Part of the services Limitless HR Solutions offers is recruiting, so part of my job is matching job searchers to people who are hiring. From a recruiting standpoint, there are really three things to take into consideration: Does the skill set of the candidate match with what the company needs; is the culture a ‘fit’ for the candidate, and lastly, does the candidate demonstrate social/emotional intelligence? Much of the time, it’s like gold mining, and sometimes it’s like gold mining in reverse.
As a Certified Professional Resume Writer, I am well aware that a resume is a marketing tool and sometimes it’s not an entirely accurate one. Behavioral interviewing is my best tool for determining whether someone has actually done what their resume claims. For example, the resume might say ‘Managed customer accounts worth $250 million’. Behavioral interview questions will address what specific things they did when they say ‘managed accounts’ and you may find out they did exactly what you need them to do in this role or (reverse gold mining) by ‘managed’ they mean ‘took orders when established clients called them in’.
So tip number one for job searchers: You will greatly increase your chance of an interview if your resume makes it easy for me to determine the things you did and the results you got. I’m sure I’m not the only recruiter who is also a resume writer so please do not ‘fluff’ up your resume to make it sound more impressive. We can tell. And do you really want to land a job that is way above your experience level?

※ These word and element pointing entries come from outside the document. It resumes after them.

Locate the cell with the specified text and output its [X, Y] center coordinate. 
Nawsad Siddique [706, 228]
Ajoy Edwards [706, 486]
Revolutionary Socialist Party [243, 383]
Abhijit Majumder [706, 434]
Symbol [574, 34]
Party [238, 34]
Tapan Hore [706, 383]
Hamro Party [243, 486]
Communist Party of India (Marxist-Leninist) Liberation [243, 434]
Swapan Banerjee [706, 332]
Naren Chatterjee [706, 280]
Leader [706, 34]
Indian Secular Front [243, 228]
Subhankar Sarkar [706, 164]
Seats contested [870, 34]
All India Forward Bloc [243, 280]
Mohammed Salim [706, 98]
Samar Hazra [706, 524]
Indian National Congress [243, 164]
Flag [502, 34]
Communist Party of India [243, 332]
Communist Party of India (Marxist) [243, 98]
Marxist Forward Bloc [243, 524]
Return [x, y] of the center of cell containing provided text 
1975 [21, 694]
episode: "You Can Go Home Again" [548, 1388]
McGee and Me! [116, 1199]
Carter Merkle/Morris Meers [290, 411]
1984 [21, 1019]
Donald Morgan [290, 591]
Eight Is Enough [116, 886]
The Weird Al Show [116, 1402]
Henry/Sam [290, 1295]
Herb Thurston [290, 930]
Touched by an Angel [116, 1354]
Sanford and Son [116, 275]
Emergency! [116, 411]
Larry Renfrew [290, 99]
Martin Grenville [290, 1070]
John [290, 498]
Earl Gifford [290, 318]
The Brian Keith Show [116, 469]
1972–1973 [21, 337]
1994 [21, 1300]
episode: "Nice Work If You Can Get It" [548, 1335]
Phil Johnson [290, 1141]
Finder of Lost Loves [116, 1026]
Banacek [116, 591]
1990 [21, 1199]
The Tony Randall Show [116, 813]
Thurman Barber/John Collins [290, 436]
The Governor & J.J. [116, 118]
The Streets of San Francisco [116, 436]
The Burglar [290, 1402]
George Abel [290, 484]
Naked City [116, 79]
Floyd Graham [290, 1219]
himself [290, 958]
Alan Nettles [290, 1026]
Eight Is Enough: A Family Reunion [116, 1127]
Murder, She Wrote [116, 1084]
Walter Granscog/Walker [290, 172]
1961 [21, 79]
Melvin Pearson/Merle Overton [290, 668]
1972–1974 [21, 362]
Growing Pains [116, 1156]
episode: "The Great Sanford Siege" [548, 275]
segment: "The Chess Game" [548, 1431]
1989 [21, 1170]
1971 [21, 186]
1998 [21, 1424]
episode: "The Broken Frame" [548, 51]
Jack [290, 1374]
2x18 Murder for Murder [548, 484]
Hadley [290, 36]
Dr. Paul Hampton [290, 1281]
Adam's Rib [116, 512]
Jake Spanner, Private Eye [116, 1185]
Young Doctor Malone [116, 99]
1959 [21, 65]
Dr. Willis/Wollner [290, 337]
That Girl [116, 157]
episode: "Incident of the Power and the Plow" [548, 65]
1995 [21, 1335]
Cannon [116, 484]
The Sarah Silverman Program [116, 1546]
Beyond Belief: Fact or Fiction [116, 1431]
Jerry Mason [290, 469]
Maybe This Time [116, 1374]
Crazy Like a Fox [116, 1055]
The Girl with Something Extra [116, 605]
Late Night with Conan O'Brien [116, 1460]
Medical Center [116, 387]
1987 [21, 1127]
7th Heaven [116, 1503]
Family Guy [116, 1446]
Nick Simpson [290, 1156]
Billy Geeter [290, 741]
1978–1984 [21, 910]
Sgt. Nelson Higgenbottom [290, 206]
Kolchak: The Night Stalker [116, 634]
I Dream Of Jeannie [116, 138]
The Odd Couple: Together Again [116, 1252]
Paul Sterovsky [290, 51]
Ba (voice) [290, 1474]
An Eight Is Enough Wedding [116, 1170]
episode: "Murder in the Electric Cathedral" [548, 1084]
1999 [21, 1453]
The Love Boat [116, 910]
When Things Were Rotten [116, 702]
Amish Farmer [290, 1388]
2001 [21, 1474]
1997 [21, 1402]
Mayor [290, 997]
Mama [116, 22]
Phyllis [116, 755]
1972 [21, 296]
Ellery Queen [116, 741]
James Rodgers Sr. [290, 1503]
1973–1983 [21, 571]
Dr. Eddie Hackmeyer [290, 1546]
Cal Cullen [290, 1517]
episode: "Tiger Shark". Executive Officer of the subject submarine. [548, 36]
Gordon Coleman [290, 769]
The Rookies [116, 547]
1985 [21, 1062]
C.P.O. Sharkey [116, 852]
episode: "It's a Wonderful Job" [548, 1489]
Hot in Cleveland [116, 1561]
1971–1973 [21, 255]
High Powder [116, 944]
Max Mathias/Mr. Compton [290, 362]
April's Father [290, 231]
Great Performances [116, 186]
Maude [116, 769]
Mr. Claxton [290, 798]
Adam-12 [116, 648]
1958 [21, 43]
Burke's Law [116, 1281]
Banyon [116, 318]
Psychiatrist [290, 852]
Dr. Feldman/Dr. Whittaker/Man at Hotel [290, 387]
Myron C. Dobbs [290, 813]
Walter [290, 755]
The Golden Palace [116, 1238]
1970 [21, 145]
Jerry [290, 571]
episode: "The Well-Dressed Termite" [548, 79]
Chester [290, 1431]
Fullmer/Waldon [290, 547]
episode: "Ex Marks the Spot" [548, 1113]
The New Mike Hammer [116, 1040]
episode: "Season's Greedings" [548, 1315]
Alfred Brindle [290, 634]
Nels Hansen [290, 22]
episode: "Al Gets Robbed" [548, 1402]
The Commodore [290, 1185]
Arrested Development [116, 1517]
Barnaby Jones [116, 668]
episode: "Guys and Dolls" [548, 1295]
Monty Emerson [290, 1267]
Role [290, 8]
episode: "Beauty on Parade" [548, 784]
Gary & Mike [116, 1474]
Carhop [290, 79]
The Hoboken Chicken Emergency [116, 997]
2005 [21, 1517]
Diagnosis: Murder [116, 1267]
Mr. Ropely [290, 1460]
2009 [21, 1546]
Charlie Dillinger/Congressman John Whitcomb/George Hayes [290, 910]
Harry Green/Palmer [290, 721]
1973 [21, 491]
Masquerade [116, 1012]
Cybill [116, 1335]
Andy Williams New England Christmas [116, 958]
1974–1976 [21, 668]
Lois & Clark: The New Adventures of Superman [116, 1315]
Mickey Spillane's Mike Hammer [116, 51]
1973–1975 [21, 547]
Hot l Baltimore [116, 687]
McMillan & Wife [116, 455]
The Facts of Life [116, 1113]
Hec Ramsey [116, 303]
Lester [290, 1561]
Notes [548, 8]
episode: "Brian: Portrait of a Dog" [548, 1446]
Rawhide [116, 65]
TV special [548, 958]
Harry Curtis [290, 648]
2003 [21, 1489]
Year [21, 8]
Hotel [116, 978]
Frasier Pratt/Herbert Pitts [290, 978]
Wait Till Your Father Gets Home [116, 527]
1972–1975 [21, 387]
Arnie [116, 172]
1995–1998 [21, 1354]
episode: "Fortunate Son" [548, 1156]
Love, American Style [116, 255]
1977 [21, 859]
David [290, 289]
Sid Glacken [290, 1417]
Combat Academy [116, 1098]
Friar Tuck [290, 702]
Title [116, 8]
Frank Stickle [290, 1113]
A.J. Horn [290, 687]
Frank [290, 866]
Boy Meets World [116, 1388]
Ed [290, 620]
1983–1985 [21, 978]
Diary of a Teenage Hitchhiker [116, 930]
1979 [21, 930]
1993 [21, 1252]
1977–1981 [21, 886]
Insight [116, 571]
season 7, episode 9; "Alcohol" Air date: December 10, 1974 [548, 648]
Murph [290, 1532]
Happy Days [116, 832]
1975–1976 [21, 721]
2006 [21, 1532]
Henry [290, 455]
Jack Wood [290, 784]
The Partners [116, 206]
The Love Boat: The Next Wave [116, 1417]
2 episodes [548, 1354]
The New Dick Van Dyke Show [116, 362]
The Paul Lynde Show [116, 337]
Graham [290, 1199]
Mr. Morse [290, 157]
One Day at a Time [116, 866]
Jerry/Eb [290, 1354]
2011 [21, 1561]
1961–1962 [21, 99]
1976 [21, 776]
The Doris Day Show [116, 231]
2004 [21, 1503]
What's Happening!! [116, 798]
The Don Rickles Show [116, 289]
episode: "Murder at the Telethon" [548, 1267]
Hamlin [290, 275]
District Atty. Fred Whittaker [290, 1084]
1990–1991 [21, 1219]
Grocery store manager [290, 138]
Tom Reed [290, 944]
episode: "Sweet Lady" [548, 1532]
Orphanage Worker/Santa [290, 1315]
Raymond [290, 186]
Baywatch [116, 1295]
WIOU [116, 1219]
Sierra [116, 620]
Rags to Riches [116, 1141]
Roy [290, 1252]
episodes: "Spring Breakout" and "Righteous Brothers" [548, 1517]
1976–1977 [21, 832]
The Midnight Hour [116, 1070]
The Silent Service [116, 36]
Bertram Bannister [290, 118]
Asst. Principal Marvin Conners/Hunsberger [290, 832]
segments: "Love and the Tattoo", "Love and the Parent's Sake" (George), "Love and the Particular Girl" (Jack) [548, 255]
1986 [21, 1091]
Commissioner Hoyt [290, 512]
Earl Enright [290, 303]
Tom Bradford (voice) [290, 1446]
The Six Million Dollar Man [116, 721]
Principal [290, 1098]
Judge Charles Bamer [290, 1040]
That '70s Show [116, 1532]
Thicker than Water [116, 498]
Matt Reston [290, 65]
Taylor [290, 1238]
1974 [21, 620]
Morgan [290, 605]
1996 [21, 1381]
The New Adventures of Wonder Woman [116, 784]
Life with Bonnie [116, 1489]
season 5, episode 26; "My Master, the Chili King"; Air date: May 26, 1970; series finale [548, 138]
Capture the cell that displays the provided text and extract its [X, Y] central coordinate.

Recruiting for cultural fit is as important as skill (see previous article). This is relatively easy to get a sense for; and especially when both sides are honest. I firmly believe that in any relationship-dating or working, there is a lid for every pot. If not having established policies for things gives you a rash, please don’t say you thrive in chaos.
Tip number two for job searchers: If you haven’t done so, please take some time to figure out what you’d really like to be doing. If you’re feeling desperate to land a job, this may seem like a luxury you can’t afford but trust me. You’ll stand a much better chance of getting by the me’s of the recruiting world if we sense this is a good fit and not that you’re saying whatever you have to because you’re worried you’ll never, ever get a paycheck again.
The last thing is emotional or social intelligence. I’m not sure if this can be learned or not. After some of the candidates I’ve spoken to I’ve wondered if they are playing an elaborate joke on me. Why would someone go to the trouble of applying for a job they clearly don’t want?
Tip number three for job searchers: Unless a recruiter calls you out of the blue, you will be aware that you have an interview. If you don’t at least do a cursory google search of the company you are interviewing with as well as a review of the job description…of the job you have applied for…you will NOT endear yourself to the gatekeeper…ERRRR recruiter.
Tip number four for job searchers: It’s a good idea to be pleasant to the recruiter. If you berate them for information, or demand a higher salary before the interview has started, or complain about the job description, we will think you are a jerk and will not recommend you for hire. It saddens me that this cannot remain and unstated rule, but alas, it cannot.